Que agua por Dios! Después de bañarme en el Mar Caribe cual Jack Sparrow, hay que volver a bañarse en el Río de la Plata, no es changa, pero igual se lo quiere.
Después de un lindo rato allí, partimos para Trinidad, por una ruta panorámica que está en buen estado, pero por la que ir con cuidado porque en el camino te encontrás con motos, carros, animales sueltos, y claro que curvas. Pero desde allí se ve la sierra y su vegetación. Las mas privilegiadas somos las que no manejamos que podemos embobarnos tranquilamente con la vista y tomar casi todas las fotos que queramos.
Llegamos a Trinidad, primera impresión, no me gustó mucho (pero fue solo la primera impresión, después la amé). Nos perdimos, no encontrábamos la dirección a dónde íbamos porque hay algún nombre mal escrito o no entiendo bien la letra de Ariel. Malhumor jevi. Encontramos la calle y la cuadra, pero no el número. Después de tres vueltas manzana vimos que el tipo nos hacía señas. Igual, había alquilado una pieza y le quedaba sólo una, así que nos mandó a otro hospedaje a la vuelta, pero nos dejó guardar el auto allí. Papá inspeccionó el otro y dio el OK.
Allá fuimos. Nos recibieron Rosquete y Made. Tomamos un café, charlamos, nos pegamos una ducha y salimos de caminata. Estamos como a 5 cuadras del centro histórico. Hay que caminar por calles empedradas. Recomendación, lleven zapatillas deportivas, aunque no les combinen con el resto del outfit. Los championcitos de lona me quedan preciosos, pero para caminar por las calles empedradas no es changa. Caminamos un poco y en dos segundos terminamos en la Escalinata de la música. Tocaban bandas de son, salsa y artistas de la trova. Nos quedamos un rato ahí y probé sin suerte y por última vez conectarme a internet desde mi teléfono, así que chau G hasta que llegue a casa. Le di mi tarjeta a R y mandé un par de mensajes.

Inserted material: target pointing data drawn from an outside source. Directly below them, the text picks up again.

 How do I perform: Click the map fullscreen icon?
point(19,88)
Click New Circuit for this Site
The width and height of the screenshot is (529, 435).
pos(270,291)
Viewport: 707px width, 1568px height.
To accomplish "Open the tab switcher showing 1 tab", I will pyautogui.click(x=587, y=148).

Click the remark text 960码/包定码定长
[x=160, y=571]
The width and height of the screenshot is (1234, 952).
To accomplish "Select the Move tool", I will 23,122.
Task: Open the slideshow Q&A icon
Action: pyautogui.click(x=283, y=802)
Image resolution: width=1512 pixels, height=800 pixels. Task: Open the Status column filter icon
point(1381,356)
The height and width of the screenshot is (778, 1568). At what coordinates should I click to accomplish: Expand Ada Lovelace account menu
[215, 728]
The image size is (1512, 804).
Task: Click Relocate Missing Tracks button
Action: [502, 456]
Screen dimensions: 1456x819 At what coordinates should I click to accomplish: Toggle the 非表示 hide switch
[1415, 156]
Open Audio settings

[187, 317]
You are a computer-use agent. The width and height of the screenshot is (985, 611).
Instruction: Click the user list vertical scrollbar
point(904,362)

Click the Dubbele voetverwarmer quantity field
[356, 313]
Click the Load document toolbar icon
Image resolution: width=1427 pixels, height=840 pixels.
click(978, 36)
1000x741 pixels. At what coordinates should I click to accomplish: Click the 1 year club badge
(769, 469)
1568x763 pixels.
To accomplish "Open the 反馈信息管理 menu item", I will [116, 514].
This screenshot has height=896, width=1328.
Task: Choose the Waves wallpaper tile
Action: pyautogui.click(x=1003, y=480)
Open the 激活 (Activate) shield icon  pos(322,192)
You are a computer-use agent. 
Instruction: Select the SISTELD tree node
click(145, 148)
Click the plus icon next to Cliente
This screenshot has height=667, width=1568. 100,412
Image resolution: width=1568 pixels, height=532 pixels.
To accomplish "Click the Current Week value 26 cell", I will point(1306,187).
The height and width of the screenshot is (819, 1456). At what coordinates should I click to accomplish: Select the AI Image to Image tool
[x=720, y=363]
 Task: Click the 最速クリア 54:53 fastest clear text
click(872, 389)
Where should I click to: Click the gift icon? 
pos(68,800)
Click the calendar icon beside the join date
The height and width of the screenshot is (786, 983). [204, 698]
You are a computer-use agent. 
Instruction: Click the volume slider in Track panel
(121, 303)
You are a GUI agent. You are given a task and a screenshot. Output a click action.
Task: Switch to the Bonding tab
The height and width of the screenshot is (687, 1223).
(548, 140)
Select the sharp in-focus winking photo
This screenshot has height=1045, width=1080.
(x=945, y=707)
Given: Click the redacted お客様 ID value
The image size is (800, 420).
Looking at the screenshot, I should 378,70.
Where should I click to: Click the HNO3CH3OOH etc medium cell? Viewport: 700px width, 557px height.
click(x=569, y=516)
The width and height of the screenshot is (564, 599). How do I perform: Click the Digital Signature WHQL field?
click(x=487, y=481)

Seguimos caminando hasta que fui a comer una hamburguesa (las peores del condado, las Burgy son un manjar al lado de éstas) y llegó un señor mayor que se puso a charlar con nosotros. Rssulta que era un zarpado, es escritor y fue subdirector de cultura de Trinidad. Era para quedarse oyéndolo días enteros y sacando apuntes. Nos contó un montón de historia del lugar y su organización, de lugares para ir, y terminamos hablando de libros, Zitarrosa y Viglietti. Le contamos de la feria de Tristán Narvaja y quedó como loco. Dice que iría con una valija vacía para traerla llena de libros.
Caminamos otro poco y a dormir. Yo me fui por el caño de nuevo y dormí como el culo, soñando cosas feas toda la noche. Ojalá se me pase.